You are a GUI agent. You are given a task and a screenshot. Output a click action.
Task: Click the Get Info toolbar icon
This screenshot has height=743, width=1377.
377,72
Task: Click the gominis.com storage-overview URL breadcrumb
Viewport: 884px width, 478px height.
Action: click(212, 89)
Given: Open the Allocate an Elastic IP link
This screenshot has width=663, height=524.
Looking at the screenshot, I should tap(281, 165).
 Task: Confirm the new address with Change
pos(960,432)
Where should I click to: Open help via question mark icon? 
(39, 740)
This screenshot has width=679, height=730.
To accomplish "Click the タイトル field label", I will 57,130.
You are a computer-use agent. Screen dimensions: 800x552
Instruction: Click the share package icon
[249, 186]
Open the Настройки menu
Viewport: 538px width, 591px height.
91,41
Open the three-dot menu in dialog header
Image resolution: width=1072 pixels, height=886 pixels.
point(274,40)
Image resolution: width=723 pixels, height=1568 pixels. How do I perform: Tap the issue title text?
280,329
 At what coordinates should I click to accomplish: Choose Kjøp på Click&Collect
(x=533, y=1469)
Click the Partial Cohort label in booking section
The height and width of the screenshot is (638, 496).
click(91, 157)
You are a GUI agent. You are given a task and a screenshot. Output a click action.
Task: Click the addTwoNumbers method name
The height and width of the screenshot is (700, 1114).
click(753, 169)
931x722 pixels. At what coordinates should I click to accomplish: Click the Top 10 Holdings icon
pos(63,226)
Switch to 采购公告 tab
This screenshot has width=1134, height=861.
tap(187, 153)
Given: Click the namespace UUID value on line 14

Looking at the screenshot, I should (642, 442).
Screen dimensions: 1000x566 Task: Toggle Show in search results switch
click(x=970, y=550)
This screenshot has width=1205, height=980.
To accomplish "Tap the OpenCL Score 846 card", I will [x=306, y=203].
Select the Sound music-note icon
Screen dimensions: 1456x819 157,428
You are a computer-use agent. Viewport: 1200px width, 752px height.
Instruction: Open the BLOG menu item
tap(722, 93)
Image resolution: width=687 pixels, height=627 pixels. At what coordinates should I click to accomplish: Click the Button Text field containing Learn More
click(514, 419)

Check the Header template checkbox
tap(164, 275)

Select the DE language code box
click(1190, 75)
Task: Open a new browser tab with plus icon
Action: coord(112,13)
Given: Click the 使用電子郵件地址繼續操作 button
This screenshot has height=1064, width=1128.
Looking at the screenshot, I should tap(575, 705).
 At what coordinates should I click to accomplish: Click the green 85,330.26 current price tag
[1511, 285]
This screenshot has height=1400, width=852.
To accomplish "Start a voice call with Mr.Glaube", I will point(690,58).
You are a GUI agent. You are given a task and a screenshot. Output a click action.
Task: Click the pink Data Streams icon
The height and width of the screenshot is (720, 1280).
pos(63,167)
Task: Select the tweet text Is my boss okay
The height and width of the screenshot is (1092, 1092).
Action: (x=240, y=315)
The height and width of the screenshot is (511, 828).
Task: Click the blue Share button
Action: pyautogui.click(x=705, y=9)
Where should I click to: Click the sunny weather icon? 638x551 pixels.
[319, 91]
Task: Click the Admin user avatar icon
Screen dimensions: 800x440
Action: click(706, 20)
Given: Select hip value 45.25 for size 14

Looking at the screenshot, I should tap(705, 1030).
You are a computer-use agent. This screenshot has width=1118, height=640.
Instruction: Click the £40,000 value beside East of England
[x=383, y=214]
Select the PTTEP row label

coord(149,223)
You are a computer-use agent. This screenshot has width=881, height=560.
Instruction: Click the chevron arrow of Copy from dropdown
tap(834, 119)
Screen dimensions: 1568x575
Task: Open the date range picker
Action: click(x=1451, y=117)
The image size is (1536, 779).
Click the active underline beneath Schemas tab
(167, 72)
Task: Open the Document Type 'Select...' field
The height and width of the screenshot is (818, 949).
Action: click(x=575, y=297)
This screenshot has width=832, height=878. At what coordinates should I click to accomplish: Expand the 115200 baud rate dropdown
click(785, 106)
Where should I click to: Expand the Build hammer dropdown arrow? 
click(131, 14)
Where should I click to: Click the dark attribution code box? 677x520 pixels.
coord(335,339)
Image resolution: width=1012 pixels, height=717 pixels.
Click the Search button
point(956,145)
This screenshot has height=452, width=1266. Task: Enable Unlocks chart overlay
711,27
::::::::
Task directions: Lines of the material may hold the string "will". Copy each one that does.

Result for this exercise:
To accomplish "Click the タイトル field label", I will 57,130.
To accomplish "Tap the OpenCL Score 846 card", I will [x=306, y=203].
To accomplish "Start a voice call with Mr.Glaube", I will point(690,58).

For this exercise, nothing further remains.